I’m a qpoc, This is what I’m talking about when white people straight wash POC.
@hijabby may I hop on this post to make a point? You’re quite a bit younger than me, which isn’t a problem or a bad thing, it just means you will have still been in kindergarten or not even born yet when the events I am about to discuss took place and given the nature of queer history, it’s totally possible I learned stuff that’s faded into ephemera for your generation.
QUEER WAS THE ACCEPTABLE, ACADEMIC TERM FOR “LGBTQIA” IN THE EARLY-TO-MID 2000s.
I took classes in Queer Literature. We discussed Queer History. Some of my professors–who were themselves gay, lesbian, and bisexual, mind you–referred to historical figures as queer on the basis that those figures did not exist in societies that had a modern-day understanding of sexuality, and so trying to box them into modern labels is an exercise in futility. I went to marches where we screamed “we’re here, we’re queer, we want our civil rights.”
All of this, by the way, spawns out of the Genderqueer and ACT UP movements of the 1990s; they’re the ones who invented the chant on which the above chant was based, the one you may have heard elsewhere: “we’re here, we’re queer, get over it.” I’m proud of my own part in queer history, but those people, the ones who created the AIDS quilt and the die-ins and the fierce demands for same-sex marriage so they could visit partners dying in the hospital, they’re the real heroes. And they called themselves queer.
And?
Most of them were not white.
I am. The radical activism of my generation looks very different from generations past because, I’m sorry to say, white queer folks sat back and let queer folks of color do the hard part, and then we grabbed the baton and charged over the first big finish line while the sportscasters talked about the stunning race we’d run. I’m not sorry to be an activist or to be working in my own generation, but I’m very deeply sorry that queer activism en masse has widely ignored the nonwhite, noncis people who got us where we are.
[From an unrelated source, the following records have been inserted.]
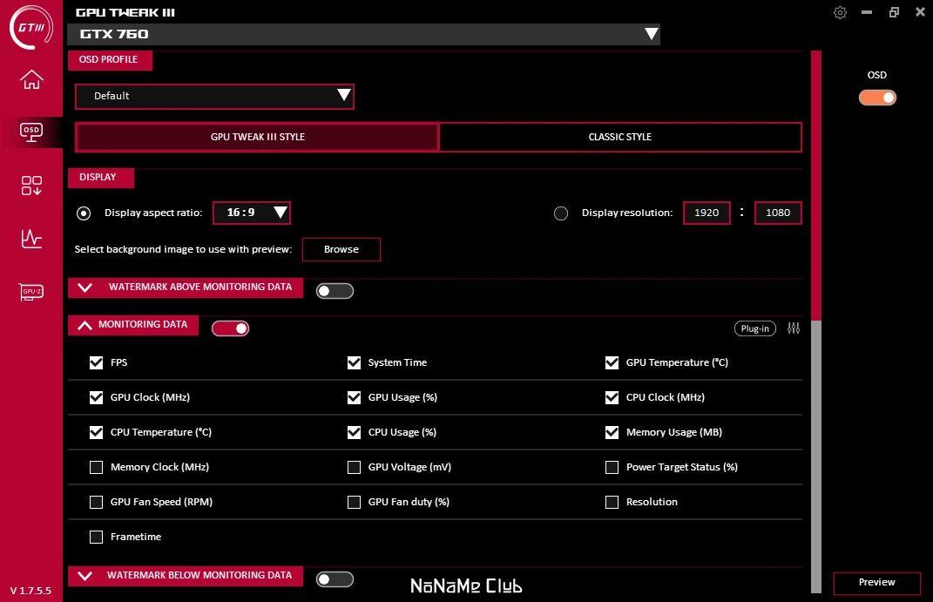933x602 pixels.
Task: Switch to the Classic Style tab
Action: click(x=620, y=137)
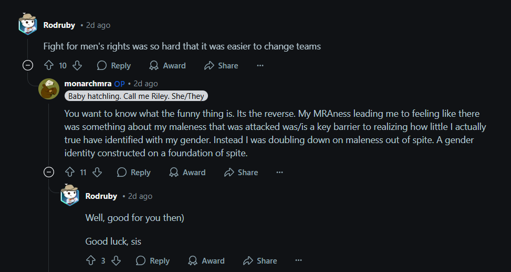The image size is (511, 272).
Task: Reply to monarchmra's comment
Action: point(134,173)
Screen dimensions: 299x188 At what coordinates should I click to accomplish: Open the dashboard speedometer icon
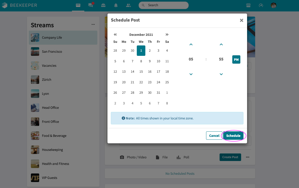[x=261, y=5]
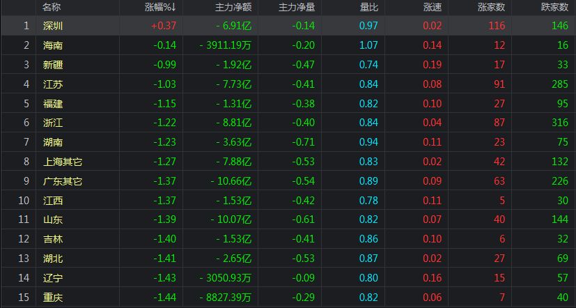Image resolution: width=576 pixels, height=308 pixels.
Task: Click 涨家数 column header
Action: 491,7
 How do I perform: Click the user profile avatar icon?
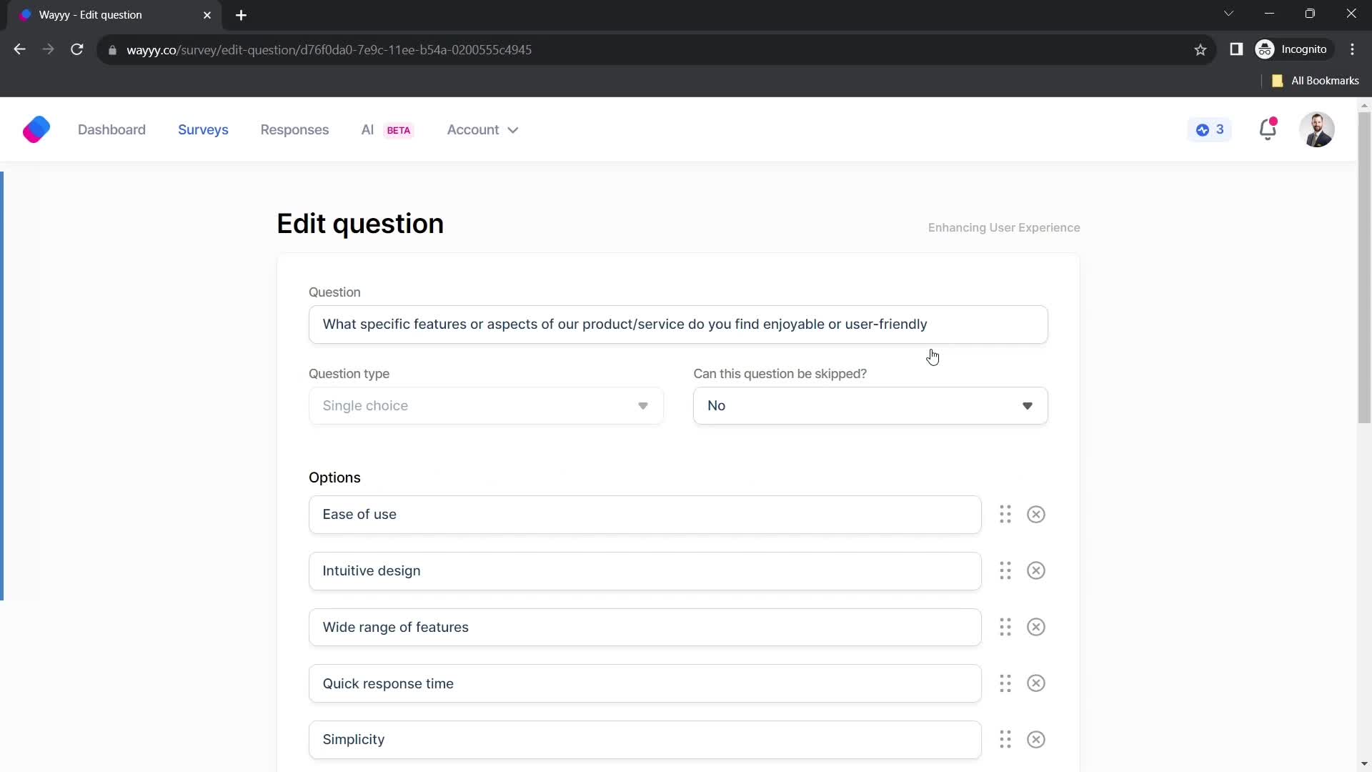pos(1319,130)
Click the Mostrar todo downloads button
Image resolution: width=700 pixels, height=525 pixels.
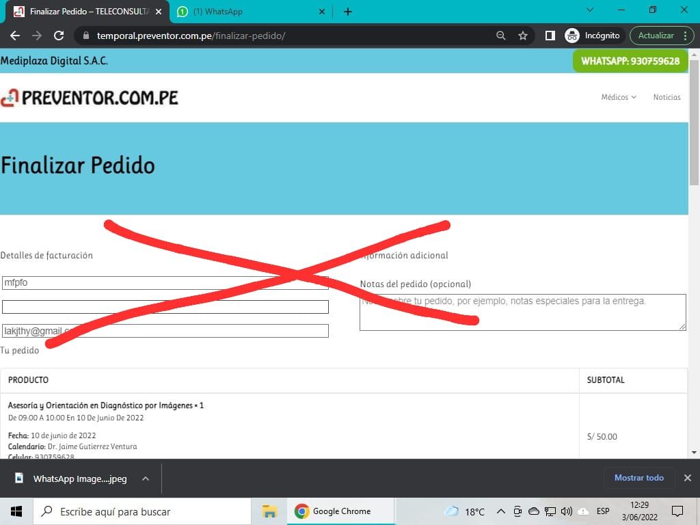click(x=638, y=478)
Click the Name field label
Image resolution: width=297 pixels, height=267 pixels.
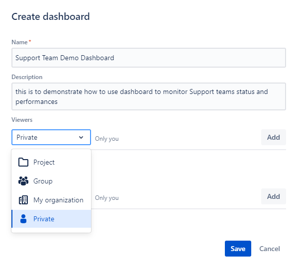tap(20, 42)
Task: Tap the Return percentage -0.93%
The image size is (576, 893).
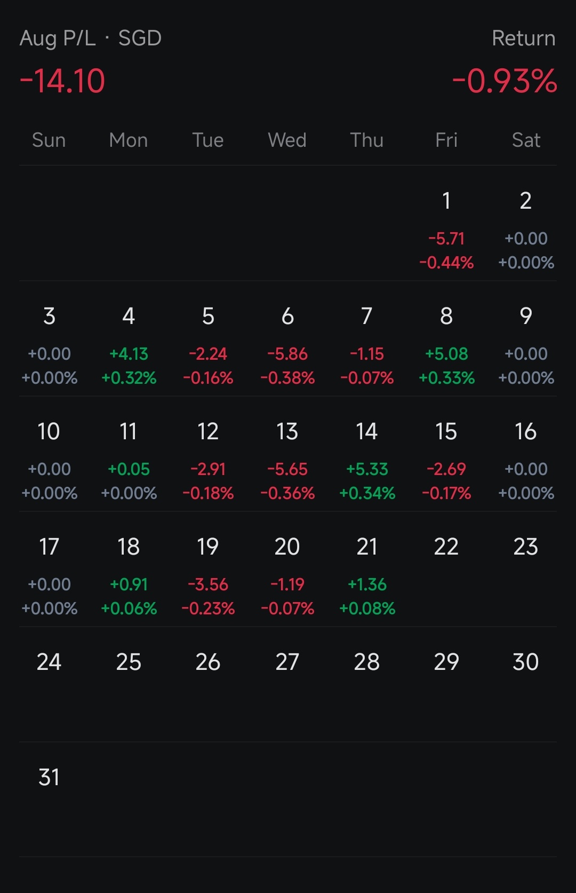Action: click(x=504, y=81)
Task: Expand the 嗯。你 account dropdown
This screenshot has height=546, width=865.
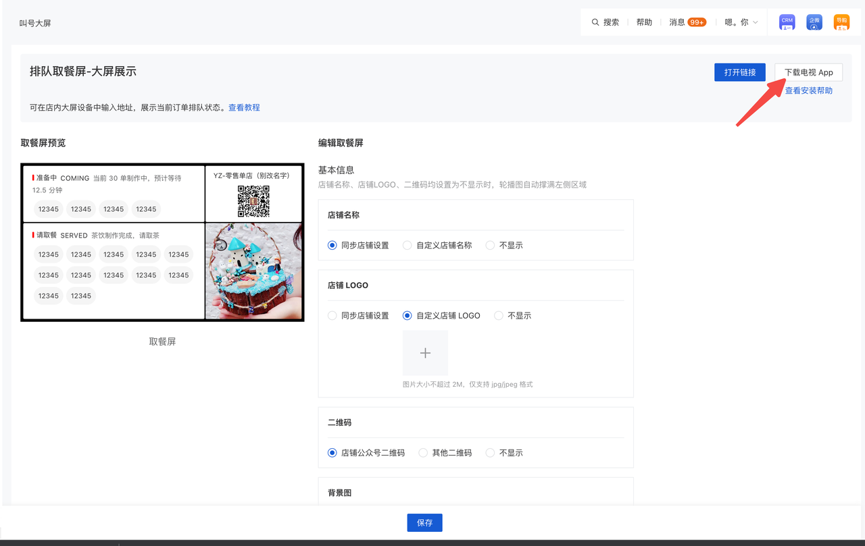Action: click(x=741, y=22)
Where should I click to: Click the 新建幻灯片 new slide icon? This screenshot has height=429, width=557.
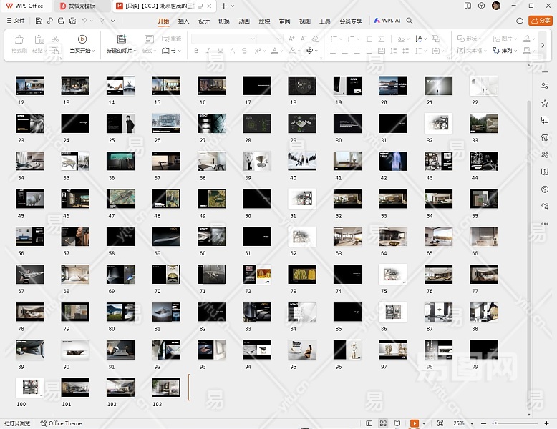[x=121, y=39]
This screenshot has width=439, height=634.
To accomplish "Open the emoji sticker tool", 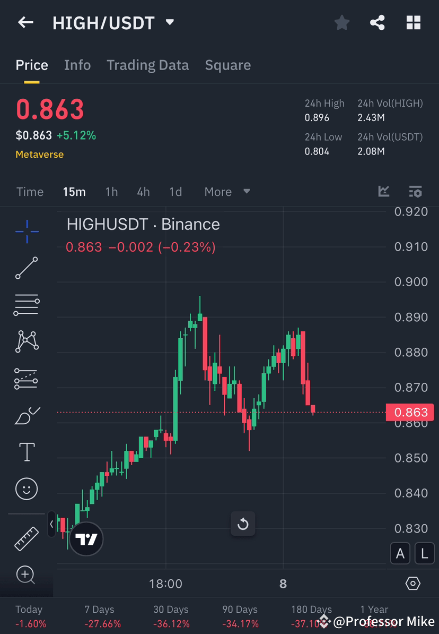I will 27,489.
“Queer” has more uses than just being a slur that was reclaimed 30+ years ago. Queer is a useful term if, say, you’re 15 and you’re not sure if you’re asexual or a late bloomer, but you don’t want to just say “oh yeah, I’m gay/straight.” Queer is a useful term if, like me, you escaped a fundamentalist church and your whole life has been defined by strict labels, and you just want out. Queer is a useful term if you’re from a country where gender doesn’t fit a Western binary but you want a quick term to describe yourself to Western people.
And do you know what else queer is?
Queer is hated by TERFs because it encompasses trans people.
Because it embraces aroace people.
Because it says “you are here, you are welcome, you belong” to people who say “I know I’m not straight, but I don’t know what I AM.” What you are is queer, and queer is enough. Queer is the place you can sit, rest, and figure it out at your own pace.
TERFs started the narrative of “queer is only a slur, has never been anything else, and was never reclaimed and you should never ever say it ever” in order to gatekeep our community. When you try to deny this term, YOU ARE DOING THE WORK OF TERFS.
Queer is not a slur. Queer is a reclaimed word that is of huge help to people across the community, but most especially to our fellows who aren’t “just” LGB, and to the nonwhite members of our community who do not fit into the gender binary.
Stop. STOP. Stop listening to TERFs who pretend nothing of queer rights existed between 1880 and 2015. Stop being ahistorical and disenfranchising.
We’re here, we’re queer, get the fuck over it.
I never head of TERFS rejecting queer for gatekeeping, but honestly? It sounds very likely, and Prismatic-Bell makes an important point.
I have seen aphobes do this exact thing first-hand. I’ve had an aphobe insist to me that I was homophobic for using the word queer to describe myself and my community (i.e. the community that is inclusive of aro/ace, trans, and multisexual people).
Aphobes really like to insist on LGBT or “gay” as the only acceptable umbrella terms, because that allows them to exclude aro/ace people while pretending to be more inclusive of bisexual and trans people than they actually are.
But oh, just wait five minutes, push them on their own internal logic a little bit, and they’ll show their true colors.
Hint: their true colors are TERF.
Queer is definitely still a slur in the UK, but I know that the LGBTQIA+ community is reclaiming it for themselves, so… yeah. The above still applies.